Your objective: According to the tax-year tips passage, what is the current Junior ISA allowance?

Passage provided:
1. Use as much of your ISA allowances as you can
It's worth checking how much of your ISA allowance you have left to use this tax year. Money you make on your savings and/or investments in an ISA are free from UK income and capital gains tax.
The current ISA allowance is £20,000 and the current Junior ISA allowance is £9,000 per child.
2. Check your pension
The standard annual allowance is £60,000 for this tax year, covering both personal and workplace pensions.
If you want to make the most of that allowance, consider topping up your workplace pension or private pension. If you don't have a pension yet, we could help set you up with one.
3. Be aware of future tax allowances
ISA allowances don't carry over to the new tax year, but they do renew. So even if you can't put money into an ISA this tax year, there's the possibility to do so the next tax year (subject to UK legislation). However from April 2027, personal ISA allowance will be changing. Although the total ISA allowance will remain £20,000 across various ISAs, the maximum individuals under 65 could add to a cash ISA will be £12,000, so it's worth considering for the next tax year.
Pension allowances could carry over to the new tax year in some circumstances if you haven't used all your allowance in the last three tax years. It’s important to do your research before you rely on carrying over any pension allowance to this tax year.
4. Stay inside your Personal Savings Allowance if you can
A major benefit of ISAs is that interest from a cash ISA or returns from a stocks and shares ISA do not count towards your Personal Savings Allowance (PSA).
The PSA is the yearly amount you can earn without paying tax and varies by income tax band: £1,000 for Basic Rate taxpayers, £500 for Higher Rate taxpayers, and none for Additional Rate taxpayers.
Regular savings account interest over your PSA may be taxable and could require a self-assessment tax return. Opting for a cash ISA or stocks and shares ISA could help you maximise your savings without the complexities of tax.

Records provided:

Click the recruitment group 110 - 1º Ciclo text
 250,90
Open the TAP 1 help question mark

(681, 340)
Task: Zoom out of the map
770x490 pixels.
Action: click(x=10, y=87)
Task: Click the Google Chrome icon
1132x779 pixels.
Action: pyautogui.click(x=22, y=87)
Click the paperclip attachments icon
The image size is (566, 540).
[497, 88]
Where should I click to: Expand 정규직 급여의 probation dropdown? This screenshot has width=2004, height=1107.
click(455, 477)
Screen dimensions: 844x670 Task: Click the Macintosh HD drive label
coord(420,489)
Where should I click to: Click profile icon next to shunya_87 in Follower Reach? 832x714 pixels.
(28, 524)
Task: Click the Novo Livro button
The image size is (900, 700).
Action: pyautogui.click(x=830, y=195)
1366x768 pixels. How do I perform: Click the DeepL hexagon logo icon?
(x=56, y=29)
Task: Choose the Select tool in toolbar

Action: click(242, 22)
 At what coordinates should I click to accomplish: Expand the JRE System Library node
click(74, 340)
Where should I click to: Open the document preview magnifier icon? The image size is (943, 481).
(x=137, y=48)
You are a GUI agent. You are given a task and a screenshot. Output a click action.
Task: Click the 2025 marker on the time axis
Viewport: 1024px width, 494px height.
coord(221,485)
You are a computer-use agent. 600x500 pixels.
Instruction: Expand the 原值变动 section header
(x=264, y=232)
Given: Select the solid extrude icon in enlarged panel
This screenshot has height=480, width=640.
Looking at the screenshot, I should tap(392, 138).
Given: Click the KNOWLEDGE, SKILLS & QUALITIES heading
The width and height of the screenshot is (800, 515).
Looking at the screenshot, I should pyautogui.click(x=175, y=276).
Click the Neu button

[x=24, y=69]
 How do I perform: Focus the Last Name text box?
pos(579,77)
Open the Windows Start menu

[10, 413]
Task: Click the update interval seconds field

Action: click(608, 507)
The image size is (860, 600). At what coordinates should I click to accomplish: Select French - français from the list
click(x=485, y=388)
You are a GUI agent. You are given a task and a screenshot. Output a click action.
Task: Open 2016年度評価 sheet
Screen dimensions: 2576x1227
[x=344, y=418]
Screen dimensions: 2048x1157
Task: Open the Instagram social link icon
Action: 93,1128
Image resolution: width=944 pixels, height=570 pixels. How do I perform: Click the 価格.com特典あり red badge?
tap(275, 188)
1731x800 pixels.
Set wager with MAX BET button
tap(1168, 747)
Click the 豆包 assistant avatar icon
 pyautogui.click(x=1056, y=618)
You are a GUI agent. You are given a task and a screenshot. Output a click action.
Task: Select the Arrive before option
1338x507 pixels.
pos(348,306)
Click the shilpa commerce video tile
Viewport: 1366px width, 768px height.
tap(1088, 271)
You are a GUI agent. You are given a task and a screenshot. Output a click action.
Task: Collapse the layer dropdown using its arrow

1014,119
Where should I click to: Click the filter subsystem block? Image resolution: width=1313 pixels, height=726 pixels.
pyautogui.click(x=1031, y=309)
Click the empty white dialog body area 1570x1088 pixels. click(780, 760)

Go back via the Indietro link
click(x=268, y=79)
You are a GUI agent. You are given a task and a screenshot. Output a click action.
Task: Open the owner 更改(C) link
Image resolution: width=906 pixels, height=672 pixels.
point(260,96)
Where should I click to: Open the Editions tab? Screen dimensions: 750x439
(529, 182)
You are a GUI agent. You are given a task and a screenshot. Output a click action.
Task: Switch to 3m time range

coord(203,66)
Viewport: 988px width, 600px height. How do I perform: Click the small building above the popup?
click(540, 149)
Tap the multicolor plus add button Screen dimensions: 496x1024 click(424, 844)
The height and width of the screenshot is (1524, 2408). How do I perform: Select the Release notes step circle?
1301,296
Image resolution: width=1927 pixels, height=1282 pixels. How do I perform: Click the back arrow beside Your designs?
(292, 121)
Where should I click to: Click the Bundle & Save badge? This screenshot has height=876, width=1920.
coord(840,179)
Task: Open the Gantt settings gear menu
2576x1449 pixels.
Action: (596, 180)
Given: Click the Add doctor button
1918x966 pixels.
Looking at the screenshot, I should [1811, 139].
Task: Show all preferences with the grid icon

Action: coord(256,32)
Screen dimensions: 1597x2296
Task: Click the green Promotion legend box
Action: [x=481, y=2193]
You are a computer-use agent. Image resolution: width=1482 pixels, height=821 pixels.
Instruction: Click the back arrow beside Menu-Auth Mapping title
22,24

Result: £9,000 per child.